**CHALLENGE:** Return each line in the listing below that contains the word "accomplish". Case counts.

**MATERIAL SUPPLIED:**
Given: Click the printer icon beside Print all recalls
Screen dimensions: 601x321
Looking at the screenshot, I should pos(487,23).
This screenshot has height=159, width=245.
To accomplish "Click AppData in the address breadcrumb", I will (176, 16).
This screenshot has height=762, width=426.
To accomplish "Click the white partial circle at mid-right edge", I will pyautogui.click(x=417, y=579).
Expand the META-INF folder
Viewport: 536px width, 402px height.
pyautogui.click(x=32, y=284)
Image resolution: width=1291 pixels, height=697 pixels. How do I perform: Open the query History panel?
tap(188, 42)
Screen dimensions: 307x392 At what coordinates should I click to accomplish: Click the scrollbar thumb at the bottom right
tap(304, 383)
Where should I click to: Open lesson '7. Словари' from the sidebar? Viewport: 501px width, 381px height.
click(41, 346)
--
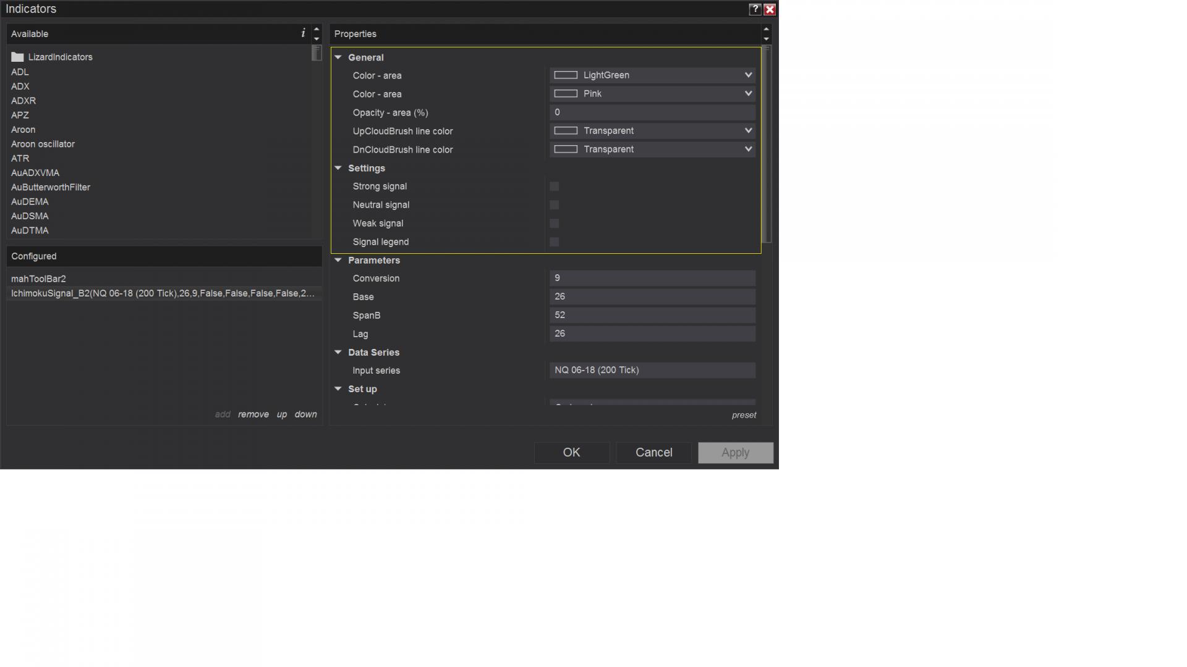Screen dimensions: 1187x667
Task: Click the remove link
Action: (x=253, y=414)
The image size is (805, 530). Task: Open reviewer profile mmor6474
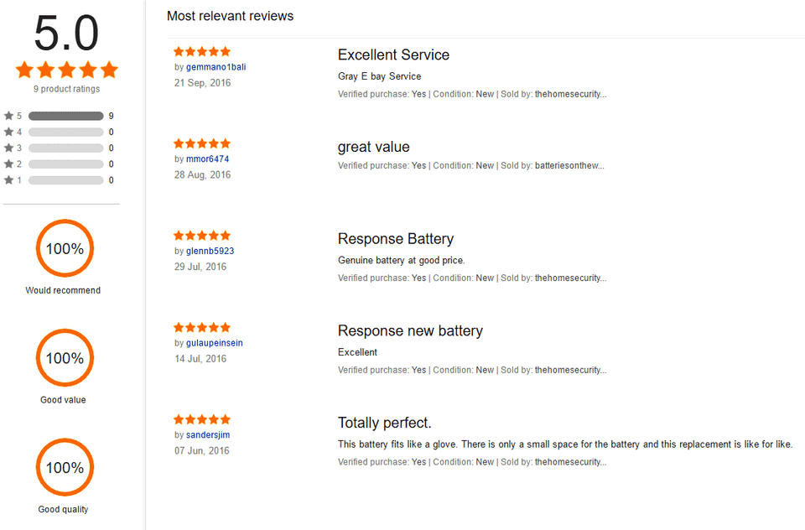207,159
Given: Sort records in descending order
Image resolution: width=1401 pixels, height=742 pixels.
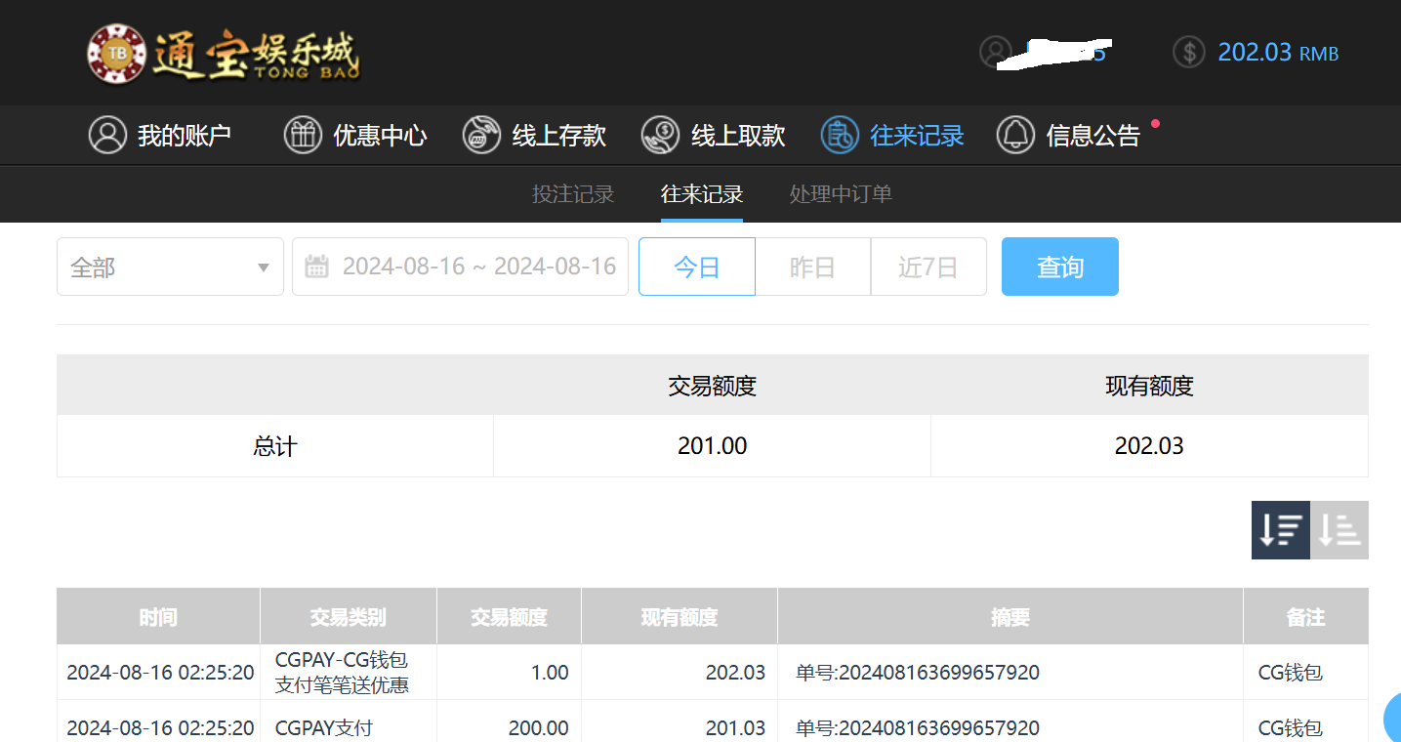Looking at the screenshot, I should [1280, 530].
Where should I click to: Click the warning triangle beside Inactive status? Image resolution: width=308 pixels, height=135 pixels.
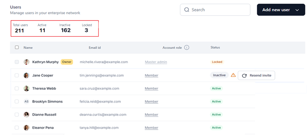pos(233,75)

**TASK RESULT:**
To accomplish "Click AppData in the address breadcrumb", I will (176, 16).
To accomplish "Click the white partial circle at mid-right edge", I will pyautogui.click(x=417, y=579).
Screen dimensions: 307x392 At what coordinates should I click to accomplish: Click the scrollbar thumb at the bottom right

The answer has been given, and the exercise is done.